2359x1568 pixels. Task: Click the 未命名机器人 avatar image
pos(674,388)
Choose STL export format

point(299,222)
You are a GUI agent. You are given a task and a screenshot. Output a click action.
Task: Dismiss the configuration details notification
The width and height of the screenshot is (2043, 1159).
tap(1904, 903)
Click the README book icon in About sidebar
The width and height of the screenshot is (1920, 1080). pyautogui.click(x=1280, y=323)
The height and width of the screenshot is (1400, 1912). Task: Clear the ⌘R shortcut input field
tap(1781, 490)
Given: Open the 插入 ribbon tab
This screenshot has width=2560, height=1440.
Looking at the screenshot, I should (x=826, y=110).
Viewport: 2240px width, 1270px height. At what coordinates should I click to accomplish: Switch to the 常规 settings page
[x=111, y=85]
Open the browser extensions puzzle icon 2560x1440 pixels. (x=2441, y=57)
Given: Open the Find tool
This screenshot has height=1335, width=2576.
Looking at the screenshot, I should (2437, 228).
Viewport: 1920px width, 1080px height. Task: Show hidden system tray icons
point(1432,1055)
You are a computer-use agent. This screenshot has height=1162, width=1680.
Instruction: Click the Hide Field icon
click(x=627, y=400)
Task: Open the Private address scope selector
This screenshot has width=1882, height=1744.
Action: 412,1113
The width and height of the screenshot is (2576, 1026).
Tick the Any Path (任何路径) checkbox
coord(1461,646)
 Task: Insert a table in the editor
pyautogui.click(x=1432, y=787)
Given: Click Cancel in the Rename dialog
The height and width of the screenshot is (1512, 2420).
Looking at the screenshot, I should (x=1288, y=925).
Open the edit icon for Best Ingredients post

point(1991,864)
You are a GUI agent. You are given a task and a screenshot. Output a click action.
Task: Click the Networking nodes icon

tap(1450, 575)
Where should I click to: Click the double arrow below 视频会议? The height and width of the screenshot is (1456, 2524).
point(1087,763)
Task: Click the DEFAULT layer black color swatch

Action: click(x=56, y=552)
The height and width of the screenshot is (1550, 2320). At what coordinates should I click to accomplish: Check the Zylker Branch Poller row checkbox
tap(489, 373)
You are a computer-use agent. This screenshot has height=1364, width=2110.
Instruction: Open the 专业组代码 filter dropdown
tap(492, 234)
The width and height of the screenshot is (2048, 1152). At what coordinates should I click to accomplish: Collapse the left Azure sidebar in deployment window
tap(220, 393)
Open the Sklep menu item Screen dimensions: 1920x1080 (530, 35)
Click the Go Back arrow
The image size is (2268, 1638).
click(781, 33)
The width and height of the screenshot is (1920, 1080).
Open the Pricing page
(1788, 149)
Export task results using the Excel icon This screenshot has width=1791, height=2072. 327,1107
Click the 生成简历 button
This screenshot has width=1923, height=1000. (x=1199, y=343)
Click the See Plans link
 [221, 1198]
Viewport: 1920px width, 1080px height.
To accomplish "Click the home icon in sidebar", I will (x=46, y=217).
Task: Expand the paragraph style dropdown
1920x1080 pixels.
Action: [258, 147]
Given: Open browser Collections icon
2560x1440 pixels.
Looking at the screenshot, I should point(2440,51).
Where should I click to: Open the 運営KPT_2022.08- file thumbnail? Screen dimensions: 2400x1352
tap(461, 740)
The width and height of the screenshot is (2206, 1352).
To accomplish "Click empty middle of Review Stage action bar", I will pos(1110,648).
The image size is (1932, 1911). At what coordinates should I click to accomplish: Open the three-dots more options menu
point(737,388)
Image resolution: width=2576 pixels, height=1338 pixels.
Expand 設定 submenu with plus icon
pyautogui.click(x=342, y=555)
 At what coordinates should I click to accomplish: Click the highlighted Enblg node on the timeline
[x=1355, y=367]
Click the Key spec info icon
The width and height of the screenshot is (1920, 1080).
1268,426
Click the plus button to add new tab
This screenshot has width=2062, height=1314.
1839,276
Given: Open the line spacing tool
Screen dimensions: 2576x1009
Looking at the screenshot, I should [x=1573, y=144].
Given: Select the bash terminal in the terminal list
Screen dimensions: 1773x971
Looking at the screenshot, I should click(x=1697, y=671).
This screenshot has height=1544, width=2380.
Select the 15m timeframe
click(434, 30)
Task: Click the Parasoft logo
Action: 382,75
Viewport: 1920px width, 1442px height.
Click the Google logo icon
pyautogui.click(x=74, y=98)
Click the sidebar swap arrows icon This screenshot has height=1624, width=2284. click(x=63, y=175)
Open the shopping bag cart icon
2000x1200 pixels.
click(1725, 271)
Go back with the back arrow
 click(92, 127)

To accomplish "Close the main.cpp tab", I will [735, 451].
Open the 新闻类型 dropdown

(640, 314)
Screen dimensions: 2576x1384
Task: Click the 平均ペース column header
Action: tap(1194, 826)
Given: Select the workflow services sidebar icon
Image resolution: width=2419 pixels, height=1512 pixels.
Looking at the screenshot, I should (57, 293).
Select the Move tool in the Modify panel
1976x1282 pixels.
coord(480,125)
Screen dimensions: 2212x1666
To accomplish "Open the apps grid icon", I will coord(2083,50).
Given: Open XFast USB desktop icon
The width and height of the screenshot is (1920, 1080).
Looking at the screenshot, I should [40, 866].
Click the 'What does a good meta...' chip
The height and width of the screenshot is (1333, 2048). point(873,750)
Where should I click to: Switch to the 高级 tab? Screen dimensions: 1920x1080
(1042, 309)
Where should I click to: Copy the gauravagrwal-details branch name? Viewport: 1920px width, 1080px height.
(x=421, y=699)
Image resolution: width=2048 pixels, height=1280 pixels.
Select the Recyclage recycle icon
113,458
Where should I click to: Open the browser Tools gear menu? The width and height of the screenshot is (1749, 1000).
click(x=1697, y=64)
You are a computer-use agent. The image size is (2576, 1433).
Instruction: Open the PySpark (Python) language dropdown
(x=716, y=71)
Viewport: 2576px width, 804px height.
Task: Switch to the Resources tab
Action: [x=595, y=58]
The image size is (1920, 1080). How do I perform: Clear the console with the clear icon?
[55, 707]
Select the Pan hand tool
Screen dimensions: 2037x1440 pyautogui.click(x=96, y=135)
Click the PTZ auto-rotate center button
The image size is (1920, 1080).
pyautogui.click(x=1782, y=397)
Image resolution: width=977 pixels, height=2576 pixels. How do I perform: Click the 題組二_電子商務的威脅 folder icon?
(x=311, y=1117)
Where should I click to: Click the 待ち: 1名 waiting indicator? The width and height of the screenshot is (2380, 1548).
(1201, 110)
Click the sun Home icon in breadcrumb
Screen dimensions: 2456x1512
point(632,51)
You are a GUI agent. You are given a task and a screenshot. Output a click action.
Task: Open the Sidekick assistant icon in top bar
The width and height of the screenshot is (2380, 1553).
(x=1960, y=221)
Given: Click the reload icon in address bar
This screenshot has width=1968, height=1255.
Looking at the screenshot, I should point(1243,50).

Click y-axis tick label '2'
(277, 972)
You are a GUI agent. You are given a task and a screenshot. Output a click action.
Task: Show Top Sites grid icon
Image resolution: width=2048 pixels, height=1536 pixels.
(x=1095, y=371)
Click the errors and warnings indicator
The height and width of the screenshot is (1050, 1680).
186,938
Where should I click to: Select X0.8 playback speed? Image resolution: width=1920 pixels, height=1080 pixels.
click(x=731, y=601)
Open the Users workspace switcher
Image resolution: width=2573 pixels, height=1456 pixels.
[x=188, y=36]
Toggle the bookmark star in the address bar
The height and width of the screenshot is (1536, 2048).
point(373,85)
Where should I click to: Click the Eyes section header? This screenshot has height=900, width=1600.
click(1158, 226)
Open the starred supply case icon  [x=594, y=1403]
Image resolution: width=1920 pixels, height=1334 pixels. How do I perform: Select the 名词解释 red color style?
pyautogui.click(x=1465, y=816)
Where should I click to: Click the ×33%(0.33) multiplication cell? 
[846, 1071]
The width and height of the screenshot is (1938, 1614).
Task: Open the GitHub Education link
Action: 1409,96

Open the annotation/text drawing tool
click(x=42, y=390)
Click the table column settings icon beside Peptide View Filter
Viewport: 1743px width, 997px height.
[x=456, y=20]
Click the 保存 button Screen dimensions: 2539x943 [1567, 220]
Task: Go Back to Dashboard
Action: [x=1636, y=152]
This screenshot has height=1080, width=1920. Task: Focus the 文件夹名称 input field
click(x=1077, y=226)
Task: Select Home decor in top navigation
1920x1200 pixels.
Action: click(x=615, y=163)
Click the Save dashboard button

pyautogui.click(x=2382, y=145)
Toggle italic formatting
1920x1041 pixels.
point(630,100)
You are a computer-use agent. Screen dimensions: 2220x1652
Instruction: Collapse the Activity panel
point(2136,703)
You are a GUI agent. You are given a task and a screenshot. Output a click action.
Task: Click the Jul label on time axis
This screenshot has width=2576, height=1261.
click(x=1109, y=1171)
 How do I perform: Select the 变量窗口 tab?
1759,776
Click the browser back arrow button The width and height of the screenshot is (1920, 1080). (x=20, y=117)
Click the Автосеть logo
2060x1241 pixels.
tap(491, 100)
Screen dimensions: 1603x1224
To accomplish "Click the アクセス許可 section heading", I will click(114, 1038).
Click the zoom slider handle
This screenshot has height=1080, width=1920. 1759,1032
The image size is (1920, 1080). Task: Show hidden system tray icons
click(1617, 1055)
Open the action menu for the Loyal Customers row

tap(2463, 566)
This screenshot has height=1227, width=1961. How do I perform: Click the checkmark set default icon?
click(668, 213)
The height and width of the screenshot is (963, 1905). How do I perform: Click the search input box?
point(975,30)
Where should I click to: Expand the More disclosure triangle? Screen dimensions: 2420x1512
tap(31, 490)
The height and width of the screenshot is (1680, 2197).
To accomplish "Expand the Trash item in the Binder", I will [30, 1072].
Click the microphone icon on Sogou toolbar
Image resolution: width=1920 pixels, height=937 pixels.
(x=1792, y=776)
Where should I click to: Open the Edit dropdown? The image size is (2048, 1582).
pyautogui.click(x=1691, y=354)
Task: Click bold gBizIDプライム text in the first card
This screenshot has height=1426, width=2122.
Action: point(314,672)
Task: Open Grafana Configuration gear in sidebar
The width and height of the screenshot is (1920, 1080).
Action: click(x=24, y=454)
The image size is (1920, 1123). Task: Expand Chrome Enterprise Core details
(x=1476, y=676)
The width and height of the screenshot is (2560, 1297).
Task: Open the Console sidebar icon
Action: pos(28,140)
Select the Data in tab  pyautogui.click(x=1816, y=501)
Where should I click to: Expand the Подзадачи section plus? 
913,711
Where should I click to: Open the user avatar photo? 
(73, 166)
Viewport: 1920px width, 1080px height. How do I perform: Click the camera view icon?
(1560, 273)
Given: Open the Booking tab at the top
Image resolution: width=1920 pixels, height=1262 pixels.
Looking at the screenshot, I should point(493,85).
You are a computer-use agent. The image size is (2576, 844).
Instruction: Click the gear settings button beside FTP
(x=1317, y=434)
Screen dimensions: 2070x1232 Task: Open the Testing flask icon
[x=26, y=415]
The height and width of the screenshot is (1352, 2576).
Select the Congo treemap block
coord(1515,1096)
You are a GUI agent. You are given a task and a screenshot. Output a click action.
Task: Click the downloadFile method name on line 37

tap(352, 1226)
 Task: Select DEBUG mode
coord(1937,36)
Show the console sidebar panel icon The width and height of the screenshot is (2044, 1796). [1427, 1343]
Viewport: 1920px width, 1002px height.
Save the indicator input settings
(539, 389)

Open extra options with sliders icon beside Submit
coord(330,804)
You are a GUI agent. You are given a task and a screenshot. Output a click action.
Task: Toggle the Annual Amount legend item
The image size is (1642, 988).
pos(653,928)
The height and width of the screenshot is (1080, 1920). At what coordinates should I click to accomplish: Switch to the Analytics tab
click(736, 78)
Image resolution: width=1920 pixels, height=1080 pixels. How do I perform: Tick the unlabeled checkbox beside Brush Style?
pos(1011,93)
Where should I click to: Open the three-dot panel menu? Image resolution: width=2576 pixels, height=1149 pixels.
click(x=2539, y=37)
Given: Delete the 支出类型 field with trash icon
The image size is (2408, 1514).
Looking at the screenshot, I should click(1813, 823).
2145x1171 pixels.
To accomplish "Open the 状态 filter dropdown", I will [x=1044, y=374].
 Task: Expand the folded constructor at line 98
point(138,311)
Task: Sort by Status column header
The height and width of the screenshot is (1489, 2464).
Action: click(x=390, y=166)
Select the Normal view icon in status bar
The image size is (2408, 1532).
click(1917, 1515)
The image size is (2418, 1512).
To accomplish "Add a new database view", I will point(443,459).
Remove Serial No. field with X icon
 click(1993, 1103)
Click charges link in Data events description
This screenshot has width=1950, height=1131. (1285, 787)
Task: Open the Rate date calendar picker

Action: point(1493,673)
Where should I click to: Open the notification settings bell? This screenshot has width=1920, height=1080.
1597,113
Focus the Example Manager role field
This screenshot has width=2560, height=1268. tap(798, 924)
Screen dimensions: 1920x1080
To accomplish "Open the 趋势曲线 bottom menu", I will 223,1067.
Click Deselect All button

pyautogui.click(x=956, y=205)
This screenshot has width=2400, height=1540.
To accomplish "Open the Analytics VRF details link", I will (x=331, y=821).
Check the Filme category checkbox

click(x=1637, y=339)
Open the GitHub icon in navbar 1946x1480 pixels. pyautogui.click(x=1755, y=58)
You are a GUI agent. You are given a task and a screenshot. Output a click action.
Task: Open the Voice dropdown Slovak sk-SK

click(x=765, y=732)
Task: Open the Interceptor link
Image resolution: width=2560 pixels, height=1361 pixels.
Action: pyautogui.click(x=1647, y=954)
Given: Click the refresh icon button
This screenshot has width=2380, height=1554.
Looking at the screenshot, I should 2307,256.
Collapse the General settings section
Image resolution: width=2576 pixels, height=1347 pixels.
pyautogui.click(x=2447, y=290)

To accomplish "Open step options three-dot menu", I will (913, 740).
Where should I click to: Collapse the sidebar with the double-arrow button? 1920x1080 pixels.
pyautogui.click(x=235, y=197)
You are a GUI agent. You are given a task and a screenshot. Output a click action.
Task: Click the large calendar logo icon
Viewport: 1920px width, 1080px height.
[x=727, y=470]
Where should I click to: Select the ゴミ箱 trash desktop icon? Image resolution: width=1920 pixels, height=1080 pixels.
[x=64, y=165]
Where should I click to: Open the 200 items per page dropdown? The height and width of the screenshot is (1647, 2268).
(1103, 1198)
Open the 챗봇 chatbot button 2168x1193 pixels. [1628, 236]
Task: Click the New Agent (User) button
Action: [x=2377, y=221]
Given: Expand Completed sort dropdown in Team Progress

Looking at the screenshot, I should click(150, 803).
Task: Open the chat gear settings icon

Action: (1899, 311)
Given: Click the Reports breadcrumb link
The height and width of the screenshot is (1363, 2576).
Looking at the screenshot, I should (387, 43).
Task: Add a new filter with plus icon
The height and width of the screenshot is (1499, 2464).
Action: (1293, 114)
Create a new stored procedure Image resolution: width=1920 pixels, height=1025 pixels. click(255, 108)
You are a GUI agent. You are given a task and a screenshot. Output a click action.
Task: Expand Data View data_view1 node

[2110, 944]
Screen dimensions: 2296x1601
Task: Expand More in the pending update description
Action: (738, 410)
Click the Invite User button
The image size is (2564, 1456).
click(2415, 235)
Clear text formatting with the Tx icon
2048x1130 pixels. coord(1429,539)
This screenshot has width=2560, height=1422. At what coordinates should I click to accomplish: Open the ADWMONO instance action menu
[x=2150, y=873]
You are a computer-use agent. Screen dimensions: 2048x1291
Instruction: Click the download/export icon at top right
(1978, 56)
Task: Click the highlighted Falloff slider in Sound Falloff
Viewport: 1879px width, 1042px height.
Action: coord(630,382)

| Your objective |
Considering each line of the material above, count those with the word "grid" and give only the number.

| Expected answer |
2